Introduction to search engines

Introduction to search engines

How search engines work

Search engines have a short list of critical operations that allows them to provide relevant web results when searchers use their system to find information:

Crawling the Web - Search engines run automated programs called 'bots' or 'spiders' that use the hyperlink structure of the web to 'crawl' the pages that make up the World Wide Web. It is estimated that of the approximately 20 billion existing pages, search engines have crawled between 8 and 10 billion. If your pages can't be crawled or don't get crawled for any reason, you simply won't be found.

Indexing documents - once a page has been crawled, its contents can be indexed. This is the process of storing pages in huge databases that make up a search engine's index. These indexes are carefully managed so that queries can be processed in fractions of a second.

Processing queries - when a request for information comes into the search engine the index is queried for suitable matches. A match is determined if the terms or phrase is found on the page in the manner specified by the user. For example, a search for car and driver magazine at Google returns 8.25 million results, but a search for the same phrase in quotes "car and driver magazine" returns only 166 thousand results. In the first example, called 'Findall' mode, Google returned all documents which had the terms 'car' 'driver' and 'magazine' (the term 'and' will have been ignored as it doesn't narrow the results), while in the second search only those pages with the exact phrase 'car and driver magazine' were returned. Other advanced options are available which will impact the search engine results for any given query.

Ranking results - once the search engine has determined which results are a match for the query the search engine's algorithm (the complex mathematical formula used for ranking results) runs calculations on each of the matches to determine which is most relevant to the given query. They sort these on the results pages in order from most to least relevant using a number of 'ranking factors'.

Ranking factors

As the description above suggests, SEO revolves around understanding ranking factors and ensuring these are all pulling in the right direction. A note of caution though - the precise emphasis search engines place on particular ranking factors at any particular time are unknown, vary from engine to engine and are likely to change without notice. This is why we consider a holistic approach, considering as many factors as possible, as vital. Ranking factors fall into two main groups:

Page factors - search engine algorithms rely heavily on factors that have nothing to do with the query entered by the user. These factors include the strength of links on the page, the number of visits to the page the depth of the page within a site's structure, and many more. These factors boost a page in the rankings for searches on any word that occurs on that page.

Query factors - as you might expect, the actual query the user enters weighs heavily in the matches returned. These factors include keywords found on the page, the number of times they appear, the context within which the keywords are found, and so on.

Indications of things to come

As already intimated, search engines are constantly evolving their capabilities and the way they operate. The drivers for this are competitive - in the first instance to stay ahead of the pack in offering the best possible service, in the second to combat SEO practitioners using 'black hat' techniques to sway search results. To date, search engines have evolved from relying on metatags stuffed with keywords and keyword rich pages (pre 1998), to increasing consideration of the page factors mentioned above.

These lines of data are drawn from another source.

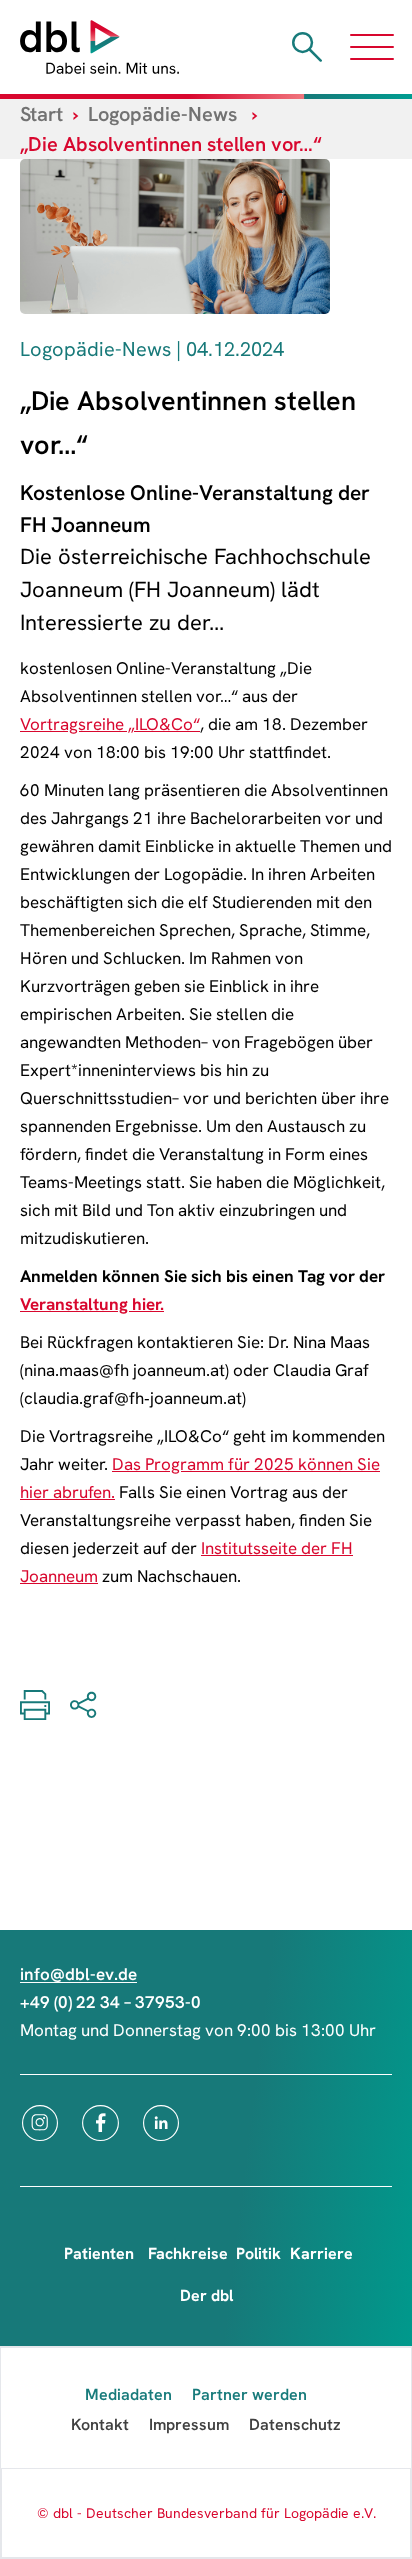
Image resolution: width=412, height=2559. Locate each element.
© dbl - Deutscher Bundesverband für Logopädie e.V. (206, 2513)
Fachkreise (188, 2253)
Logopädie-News (162, 114)
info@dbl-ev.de (78, 1974)
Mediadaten (128, 2394)
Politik (258, 2253)
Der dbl (206, 2295)
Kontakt (100, 2424)
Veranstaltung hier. (92, 1304)
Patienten (99, 2253)
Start (41, 114)
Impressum (189, 2424)
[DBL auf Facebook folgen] (100, 2123)
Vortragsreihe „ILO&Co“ (110, 724)
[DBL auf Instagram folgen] (40, 2123)
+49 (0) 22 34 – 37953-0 (110, 2002)
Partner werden (249, 2394)
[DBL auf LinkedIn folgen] (161, 2123)
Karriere (321, 2253)
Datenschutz (295, 2424)
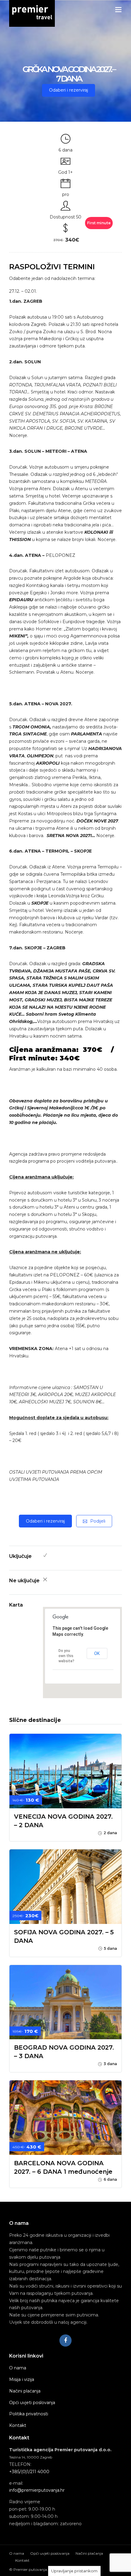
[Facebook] (65, 2340)
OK (97, 1653)
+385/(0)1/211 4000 (29, 2471)
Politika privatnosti (28, 2414)
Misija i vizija (21, 2379)
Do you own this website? (66, 1656)
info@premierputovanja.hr (37, 2490)
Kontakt (17, 2425)
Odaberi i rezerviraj (68, 90)
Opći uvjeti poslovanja (32, 2402)
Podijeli (97, 1521)
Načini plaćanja (25, 2391)
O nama (17, 2368)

The latest innovations revolve around semantics (the science of language) and understanding a user's intent when making a search. Rather than simply recognising and retrieving exact matches for query terms, search engines use their knowledge of semantics to carry out intelligent matching. An example might be a search for 'car loans' that also returns results that did not contain the specific phrase, but contains the term 'lenders'. Search engines' growing artificial intelligence on the subject of language means that queries will increasingly return more intelligent, evolved results. Natural Language Processing (NLP) will help achieve greater understanding of the meaning and intent behind their users' queries. Over the long term, users can expect the results of this work to produce increased relevancy in the SERPs (Search Engine Results Pages) and more accurate guesses from the engines as to the intent of a user's query.